For some reason this does not work as expected:

RECURSIVE_MODE=off

# iterate over args
for ARG in "$@"
do
    if [ -d "$ARG" ] && [ $RECURSIVE_MODE = on ] ; then
        # recursive call
        $0 $GREP_ARGS $ARG/*
    elif [ -f "$ARG" ]; then
        filecat "$ARG" | grep $GREP_ARGS | sed "s#^#$ARG: #"
    else
        [ "$ARG" = "-r" ] && RECURSIVE_MODE=on
        # append to the current grep args
        GREP_ARGS="$GREP_ARGS $ARG"
    fi
done

I'd like to avoid using functions in this case for better readability.

EDIT: the script should work like this:

for each passed arg:

  • if the current arg is a directory, check if recursive mode is enabled and if yes do the recursive call;
  • else if the current arg is a file, call grep with the current pattern;
  • else assume the current arg is a grep pattern or a grep switch and append it to the current $GREP_ARGS list.

Maybe this is not completely reliable, but it works fine for me as a replacement for zgrep, pdfgrep, etc.

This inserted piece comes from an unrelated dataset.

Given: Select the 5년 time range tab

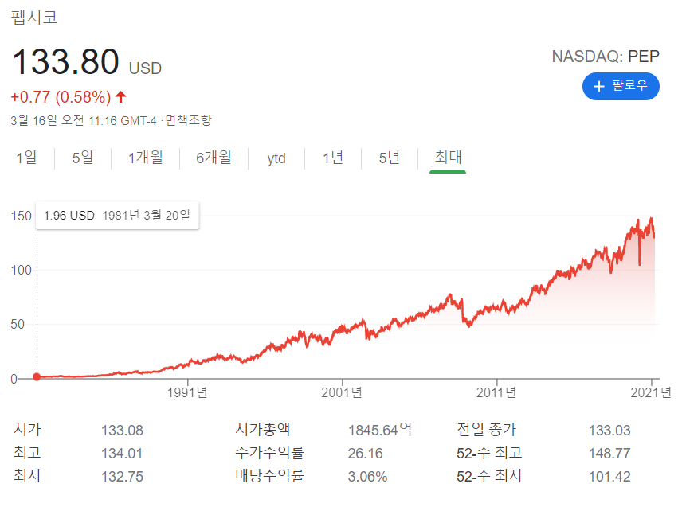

  • Instead of writing a script like this, you would be better off learning how regexps work (hint: to grep for multiple alternate patterns, use | in extended regexps or \| in basic RE), as well as the available command-line options of grep (e.g. -r for recursing a directory). For example: e.g. grep -E -r 'pattern1|pattern2|pattern3|...|patternN' /path/to/directory/. Also worth noting is that grep already knows how to deal with multiple file or dir arguments. Your wrapper script is entirely superfluous - it doesn't do anything that grep doesn't already do. Read man grep. – cas May 21 '16 at 5:52
  • This has nothing to do with combining multiple patterns. Also grep cannot parse binary files natively (that's why there are wrappers like zgrep, pdfgrep, etc.). – eadmaster May 22 '16 at 5:30
  • What does the # append to the query pattern comment mean, then? zgrep may not understand grep's -r option, but that's what find ... -exec is for. BTW, pdfgrep isn't a wrapper around grep, it's a stand-alone program. My point, however, was that by not bothering to learn to use existing tools, you are making things much more difficult for yourself than they need to be and, worse, re-inventing those tools poorly. – cas May 22 '16 at 6:06
  • I've added a description of the code to (hopefully) make more clear how it works. I've also renamed $PATTERN to GREP_ARGS to avoid confusion. – eadmaster May 22 '16 at 6:56
0

Try using the -H option to grep:

   -H, --with-filename
          Print the filename for each match.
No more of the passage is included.